## REQUIREMENT A
Repeat the passage of the forum thread about the pack and flock pictures, starting with "Nice looking dogs" and going on through "them with us.".

## EXCERPTED TEXT
# Added new pics of the pack and flock!



## RachelsaurusRexU (Sep 4, 2010)

There are a bunch so I hope you guys don't mind checking them out here:
Flickr: Rachel from the Black Lagoon's Photostream


----------



## wags (Jan 31, 2009)

Nice variety you have their! Love the birds ~chickens ~and of course the doggys and cats and fish! You must live on a huge farm! They all look so happy! Thanks for sharing!


----------



## RachelsaurusRexU (Sep 4, 2010)

Thank you! I *wish* I lived on a huge farm! Someday


----------



## MollyWoppy (Mar 19, 2010)

Nice looking dogs and birds. The dogs especially look very happy, you seem to have a really nice place in the country there. I really like the one of the two cats squashed up together, its cute. Thanks for sharing them with us.

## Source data
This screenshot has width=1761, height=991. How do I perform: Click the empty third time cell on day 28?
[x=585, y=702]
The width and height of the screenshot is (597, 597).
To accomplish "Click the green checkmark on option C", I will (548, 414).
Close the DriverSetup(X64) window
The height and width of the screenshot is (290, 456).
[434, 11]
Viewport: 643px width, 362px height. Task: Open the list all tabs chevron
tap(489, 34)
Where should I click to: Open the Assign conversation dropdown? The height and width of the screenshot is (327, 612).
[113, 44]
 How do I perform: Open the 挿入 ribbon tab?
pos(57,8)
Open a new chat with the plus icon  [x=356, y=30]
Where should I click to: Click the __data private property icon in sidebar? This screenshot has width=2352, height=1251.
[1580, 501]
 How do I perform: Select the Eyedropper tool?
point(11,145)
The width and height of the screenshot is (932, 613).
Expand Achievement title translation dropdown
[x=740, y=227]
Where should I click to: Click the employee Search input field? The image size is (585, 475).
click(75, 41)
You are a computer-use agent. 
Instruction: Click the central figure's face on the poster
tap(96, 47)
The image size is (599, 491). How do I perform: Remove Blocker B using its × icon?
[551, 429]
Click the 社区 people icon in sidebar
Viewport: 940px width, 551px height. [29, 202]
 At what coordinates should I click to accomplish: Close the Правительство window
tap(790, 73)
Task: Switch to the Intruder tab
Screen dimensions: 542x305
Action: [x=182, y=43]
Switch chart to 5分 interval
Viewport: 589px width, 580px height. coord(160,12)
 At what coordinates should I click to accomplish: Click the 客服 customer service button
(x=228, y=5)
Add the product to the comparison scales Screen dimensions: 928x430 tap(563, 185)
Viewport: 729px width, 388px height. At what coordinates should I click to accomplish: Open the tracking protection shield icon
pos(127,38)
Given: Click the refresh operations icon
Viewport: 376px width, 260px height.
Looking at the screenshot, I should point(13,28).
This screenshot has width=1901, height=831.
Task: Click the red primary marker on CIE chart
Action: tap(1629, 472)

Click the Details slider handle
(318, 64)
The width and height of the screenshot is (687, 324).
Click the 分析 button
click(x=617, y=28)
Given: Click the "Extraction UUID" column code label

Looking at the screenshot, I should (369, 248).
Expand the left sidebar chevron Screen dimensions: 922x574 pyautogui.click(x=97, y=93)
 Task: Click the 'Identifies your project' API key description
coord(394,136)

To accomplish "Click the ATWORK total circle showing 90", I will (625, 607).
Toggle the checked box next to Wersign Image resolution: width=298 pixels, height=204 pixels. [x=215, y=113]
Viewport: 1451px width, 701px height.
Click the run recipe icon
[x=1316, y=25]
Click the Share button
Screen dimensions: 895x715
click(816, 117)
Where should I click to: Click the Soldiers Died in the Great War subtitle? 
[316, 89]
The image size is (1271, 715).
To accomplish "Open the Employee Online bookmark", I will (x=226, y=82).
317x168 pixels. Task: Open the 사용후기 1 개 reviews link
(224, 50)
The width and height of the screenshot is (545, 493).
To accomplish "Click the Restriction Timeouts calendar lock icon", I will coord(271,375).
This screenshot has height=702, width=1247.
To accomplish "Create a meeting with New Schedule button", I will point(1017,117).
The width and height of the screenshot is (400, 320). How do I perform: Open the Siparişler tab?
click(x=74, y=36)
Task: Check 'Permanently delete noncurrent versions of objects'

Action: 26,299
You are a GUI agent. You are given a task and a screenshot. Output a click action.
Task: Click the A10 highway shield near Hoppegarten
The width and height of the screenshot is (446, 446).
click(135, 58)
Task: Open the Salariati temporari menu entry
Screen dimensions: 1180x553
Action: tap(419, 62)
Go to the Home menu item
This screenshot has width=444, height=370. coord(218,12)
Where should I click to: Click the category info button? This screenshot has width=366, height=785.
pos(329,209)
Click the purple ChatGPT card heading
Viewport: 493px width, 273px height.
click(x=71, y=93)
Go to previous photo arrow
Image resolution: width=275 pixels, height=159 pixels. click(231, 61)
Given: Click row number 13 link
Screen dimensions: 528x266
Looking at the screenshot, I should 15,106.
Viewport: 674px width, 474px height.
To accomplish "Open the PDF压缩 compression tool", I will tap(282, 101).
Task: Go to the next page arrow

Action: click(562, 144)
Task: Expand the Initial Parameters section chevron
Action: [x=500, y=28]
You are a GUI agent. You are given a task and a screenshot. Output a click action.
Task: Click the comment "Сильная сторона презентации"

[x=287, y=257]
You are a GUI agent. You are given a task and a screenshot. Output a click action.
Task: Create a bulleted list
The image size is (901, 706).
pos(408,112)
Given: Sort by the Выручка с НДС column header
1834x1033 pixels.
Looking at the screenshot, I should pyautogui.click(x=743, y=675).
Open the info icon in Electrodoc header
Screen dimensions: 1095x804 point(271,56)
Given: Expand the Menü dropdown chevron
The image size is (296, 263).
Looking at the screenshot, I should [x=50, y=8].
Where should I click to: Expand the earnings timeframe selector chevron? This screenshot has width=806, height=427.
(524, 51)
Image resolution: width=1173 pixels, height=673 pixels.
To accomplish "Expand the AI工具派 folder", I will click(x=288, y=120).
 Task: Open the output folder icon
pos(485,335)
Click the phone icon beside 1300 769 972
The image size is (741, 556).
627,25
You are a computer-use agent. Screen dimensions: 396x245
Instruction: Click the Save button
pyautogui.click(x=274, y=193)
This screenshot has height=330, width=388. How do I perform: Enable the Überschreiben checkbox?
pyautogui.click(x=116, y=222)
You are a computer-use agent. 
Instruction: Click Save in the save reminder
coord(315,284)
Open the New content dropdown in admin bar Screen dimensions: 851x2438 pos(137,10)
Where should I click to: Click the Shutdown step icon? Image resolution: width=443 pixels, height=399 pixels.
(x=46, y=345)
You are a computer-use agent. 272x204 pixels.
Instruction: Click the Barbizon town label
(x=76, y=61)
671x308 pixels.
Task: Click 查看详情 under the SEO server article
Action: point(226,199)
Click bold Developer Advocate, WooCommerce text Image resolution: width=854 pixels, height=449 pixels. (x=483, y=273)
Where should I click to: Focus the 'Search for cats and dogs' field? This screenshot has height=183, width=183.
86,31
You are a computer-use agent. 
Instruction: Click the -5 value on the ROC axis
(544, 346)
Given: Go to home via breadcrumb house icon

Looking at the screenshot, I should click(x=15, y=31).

## REQUIREMENT B
Reproduce the lines of the records starting with the line with "You are a computer-use agent. Screen" and going on through the last line of the records, including both ends.

## FULL RESPONSE A
Nice looking dogs and birds. The dogs especially look very happy, you seem to have a really nice place in the country there. I really like the one of the two cats squashed up together, its cute. Thanks for sharing them with us.

## FULL RESPONSE B
You are a computer-use agent. Screen dimensions: 396x245
Instruction: Click the Save button
pyautogui.click(x=274, y=193)
This screenshot has height=330, width=388. How do I perform: Enable the Überschreiben checkbox?
pyautogui.click(x=116, y=222)
You are a computer-use agent. 
Instruction: Click Save in the save reminder
coord(315,284)
Open the New content dropdown in admin bar Screen dimensions: 851x2438 pos(137,10)
Where should I click to: Click the Shutdown step icon? Image resolution: width=443 pixels, height=399 pixels.
(x=46, y=345)
You are a computer-use agent. 272x204 pixels.
Instruction: Click the Barbizon town label
(x=76, y=61)
671x308 pixels.
Task: Click 查看详情 under the SEO server article
Action: point(226,199)
Click bold Developer Advocate, WooCommerce text Image resolution: width=854 pixels, height=449 pixels. (x=483, y=273)
Where should I click to: Focus the 'Search for cats and dogs' field? This screenshot has height=183, width=183.
86,31
You are a computer-use agent. 
Instruction: Click the -5 value on the ROC axis
(544, 346)
Given: Go to home via breadcrumb house icon

Looking at the screenshot, I should click(x=15, y=31).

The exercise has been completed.